→ Work instruction
Wherever the word "computer" occurs in the listing below, copy that whole line.

------------------------------------------------

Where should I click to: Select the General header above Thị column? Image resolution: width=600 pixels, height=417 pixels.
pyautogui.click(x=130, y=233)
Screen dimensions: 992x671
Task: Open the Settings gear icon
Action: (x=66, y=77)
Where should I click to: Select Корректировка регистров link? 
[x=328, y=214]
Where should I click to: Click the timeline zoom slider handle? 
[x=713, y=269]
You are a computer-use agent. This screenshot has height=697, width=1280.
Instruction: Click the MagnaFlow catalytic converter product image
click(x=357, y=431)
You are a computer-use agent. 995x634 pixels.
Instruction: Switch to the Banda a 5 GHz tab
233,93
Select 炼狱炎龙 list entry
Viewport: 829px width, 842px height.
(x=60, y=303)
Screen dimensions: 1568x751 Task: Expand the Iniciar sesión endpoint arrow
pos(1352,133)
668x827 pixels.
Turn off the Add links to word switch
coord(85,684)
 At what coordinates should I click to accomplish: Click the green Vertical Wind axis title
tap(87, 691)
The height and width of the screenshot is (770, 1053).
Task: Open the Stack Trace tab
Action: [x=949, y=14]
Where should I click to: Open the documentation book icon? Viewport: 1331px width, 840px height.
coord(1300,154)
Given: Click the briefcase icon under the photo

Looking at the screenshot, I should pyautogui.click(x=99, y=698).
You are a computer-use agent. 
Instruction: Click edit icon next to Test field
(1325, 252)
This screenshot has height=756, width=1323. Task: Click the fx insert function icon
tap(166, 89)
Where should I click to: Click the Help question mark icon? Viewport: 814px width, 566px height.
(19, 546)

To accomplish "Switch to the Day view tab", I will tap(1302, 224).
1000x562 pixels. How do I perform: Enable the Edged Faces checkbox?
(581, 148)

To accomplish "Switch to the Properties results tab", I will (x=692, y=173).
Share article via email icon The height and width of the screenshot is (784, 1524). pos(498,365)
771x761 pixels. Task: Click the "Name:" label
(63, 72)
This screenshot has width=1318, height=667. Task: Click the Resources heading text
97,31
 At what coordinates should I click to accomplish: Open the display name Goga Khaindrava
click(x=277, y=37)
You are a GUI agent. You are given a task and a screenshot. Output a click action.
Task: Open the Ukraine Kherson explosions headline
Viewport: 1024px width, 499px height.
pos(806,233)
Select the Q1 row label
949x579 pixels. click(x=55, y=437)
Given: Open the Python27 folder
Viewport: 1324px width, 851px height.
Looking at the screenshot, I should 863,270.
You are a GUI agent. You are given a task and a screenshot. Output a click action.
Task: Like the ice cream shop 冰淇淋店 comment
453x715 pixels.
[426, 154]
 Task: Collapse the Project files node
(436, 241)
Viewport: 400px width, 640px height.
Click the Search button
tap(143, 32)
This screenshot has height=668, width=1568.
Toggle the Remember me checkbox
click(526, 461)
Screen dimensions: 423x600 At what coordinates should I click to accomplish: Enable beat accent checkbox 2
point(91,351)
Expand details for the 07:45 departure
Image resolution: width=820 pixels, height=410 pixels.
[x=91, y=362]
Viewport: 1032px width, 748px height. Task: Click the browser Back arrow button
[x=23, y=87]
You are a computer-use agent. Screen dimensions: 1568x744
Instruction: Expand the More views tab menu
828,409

------------------------------------------------

→ Output
You are a computer-use agent. This screenshot has height=697, width=1280.
You are a computer-use agent. 995x634 pixels.
You are a computer-use agent. 
You are a computer-use agent. Screen dimensions: 1568x744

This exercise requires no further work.